Negli anni della scuola dell’obbligo mi è stato insegnato un ebraismo incentrato sui comandamenti etici e morali. Associo all’ebraismo l’insegnamento di non fare agli altri quello che non vorresti fosse fatto a te. Ora acqua e terra vengono allocati discriminando in base all’appartenenza etnica, prevale un ebraismo che propugna la propria primogenitura. In Italia le Comunità sono in prima fila a sostenere la laicità delle istituzioni mentre tacciono sui privilegi ai religiosi in Israele e sulle discriminazioni su base etnica.
Essere contro le colonie vuole dire mettersi contro il governo e i rappresentanti ufficiali dell’ebraismo, rischiare di essere tacciati di tradimento, di essere ebrei che odiano sé stessi, antisemiti. Ultimamente sono stati attaccati rappresentanti autorevoli dell’ebraismo italiano quali Moni Ovadia e Giorgio Gomel perché non allineati col pensiero dominante .

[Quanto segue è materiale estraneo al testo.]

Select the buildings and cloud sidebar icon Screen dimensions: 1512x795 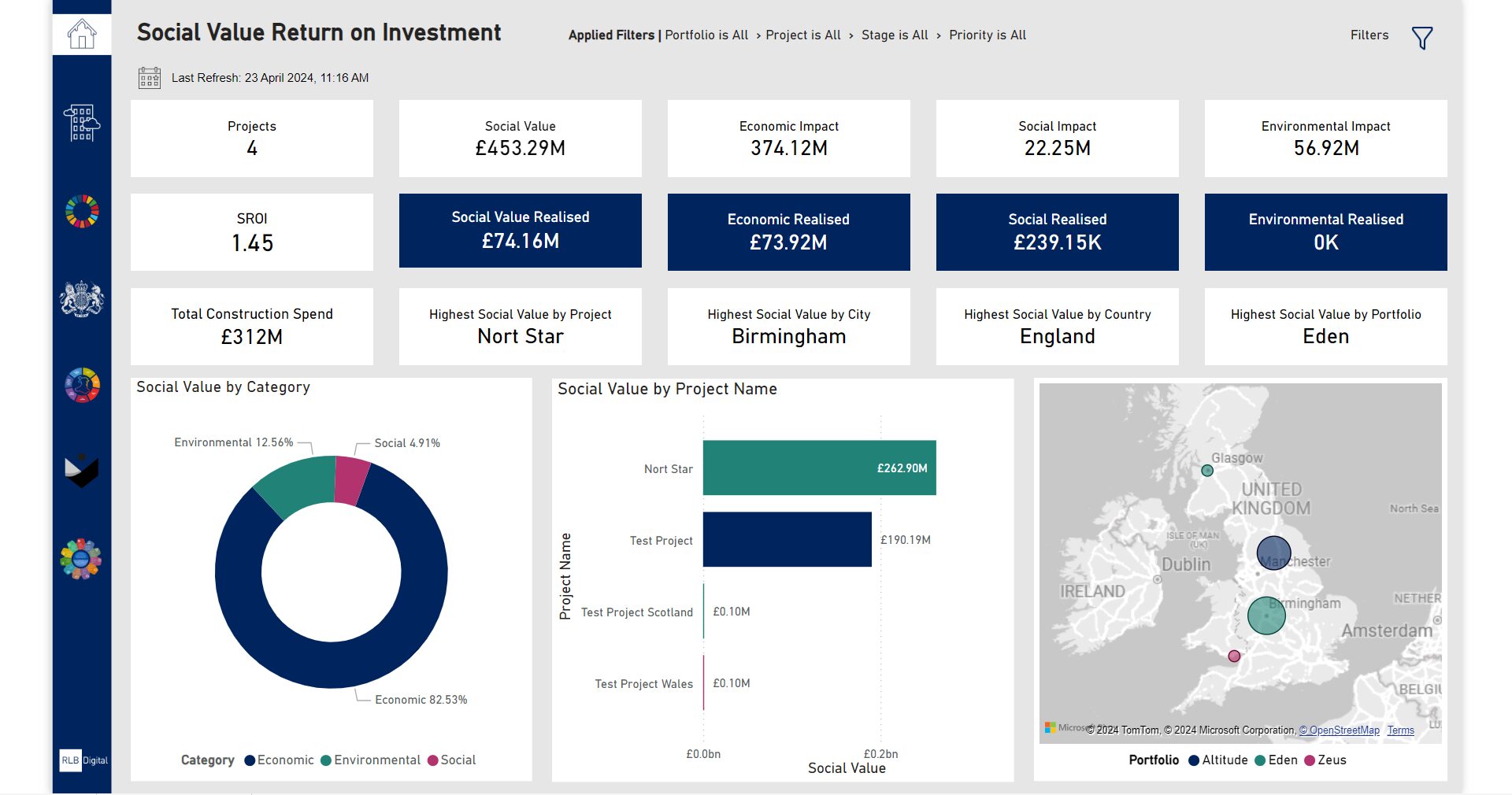coord(82,123)
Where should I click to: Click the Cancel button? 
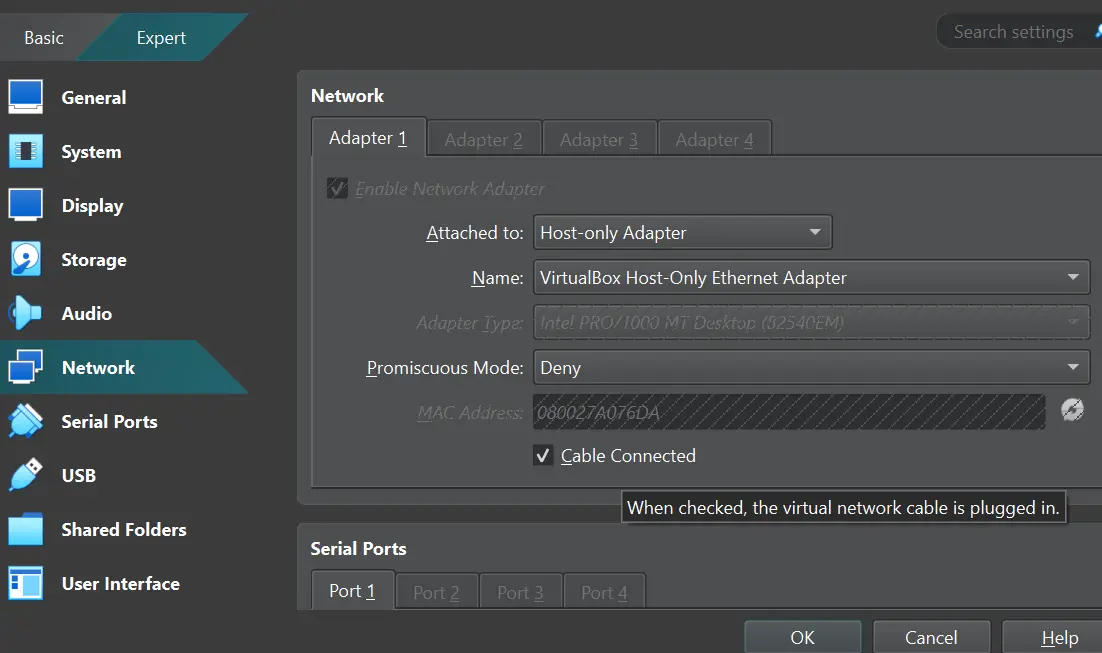[931, 637]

Si decide chi è amico o nemico di Israele in base al sostegno al suo governo ed alle colonie. Non ci si fa scrupolo di accogliere con tutte le onorificenze i razzisti e le destre peggiori. Si fa strada un ebraismo monodimensionale, che non fa domande, uniformato, dogmatico, all’opposto di quello che è il suo patrimonio tramandato nelle generazioni, di essere vitale e fonte di conoscenza.